Otro elemento importante es el desarrollo tecnológico, que va haciendo innecesarios muchos trabajos poco cualificados, lo que también crea desempleo y presión para reducir los salarios o para no subirlos.
En el lado de los beneficiados están las personas que poseen el capital, que ahora pueden situar sus negocios fácilmente donde les es más interesante, y los trabajadores altamente cualificados, que se han convertido en un bien escaso al que se le puede sacar una altísima rentabilidad en un mundo global y a los que hay que pagar muy bien. Los ejecutivos de la City londinense pueden ser un buen ejemplo, y de manera más popular pensemos en Messi o en Ronaldo: sus indudables habilidades futbolísticas están muy bien pagadas porque de ellas disfruta todo el planeta y pueden proporcionar mucho dinero a sus clubs.
Todo esto nos aboca a una creciente desigualdad dentro de países como el nuestro, que la crisis de 2007 ha agudizado, a la que no sabemos poner remedio y que ayuda a entender el surgimiento de opciones políticas nuevas y su desconcertante éxito en muchos países. Lo peor es que no tenemos soluciones claras. A nadie le gusta que haya tanto desempleo y tanta desigualdad; no es normal que un ejecutivo gane mil veces más que algún trabajador de su empresa, pero ¿cómo lo arreglamos? Con más impuestos y más redistribución, con más regulaciones, corremos el riesgo de que la actividad se vaya a otros países. ¿Y si cerráramos nuestras fronteras? Yo no lo veo.

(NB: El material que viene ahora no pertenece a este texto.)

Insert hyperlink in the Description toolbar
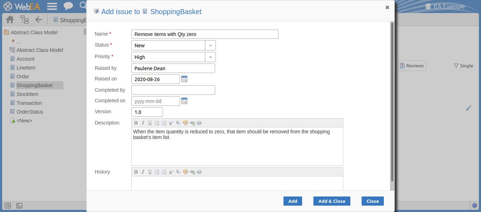 (x=192, y=123)
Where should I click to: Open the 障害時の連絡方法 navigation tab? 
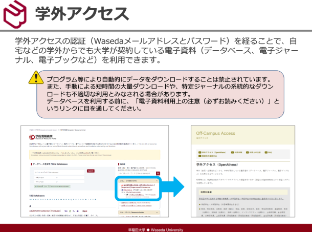coord(211,157)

Todos deberíamos reflexionar sobre esto, porque creo que todavía no tenemos clara la solución. Mientras no haya otra idea mejor yo seguiré pensando que la economía de mercado es la que asigna de forma más eficiente los recursos y mejor defiende la libertad, y que hacen falta regulaciones y actuaciones del Estado para que el sistema funcione correctamente (entre las que están las políticas redistributivas); pero en un mundo globalizado, donde el objetivo debe ser derribar muros y no construirlos, el Estado se ha quedado muy pequeño y debemos ir pensando en una autoridad mundial que vaya asumiendo parte de las tareas que actualmente tienen los Estados, con actuaciones, regulaciones y redistribuciones de renta, según el principio de subsidiariedad, como nos ha recordado el papa Francisco en Laudato si’.
"El Estado se ha quedado pequeño y debemos pensar en una autoridad mundial que asuma parte de las tareas"
Terminaré recordando que los seres humanos somos libres y para lograr un mundo con mayor bienestar es preciso cultivar la ética entre nuestros conciudadanos. La ambición excesiva y la falta de solidaridad están en la base de muchos de nuestros problemas.
Fernando Gómez-Bezares es catedrático de Finanzas de Deusto Business School.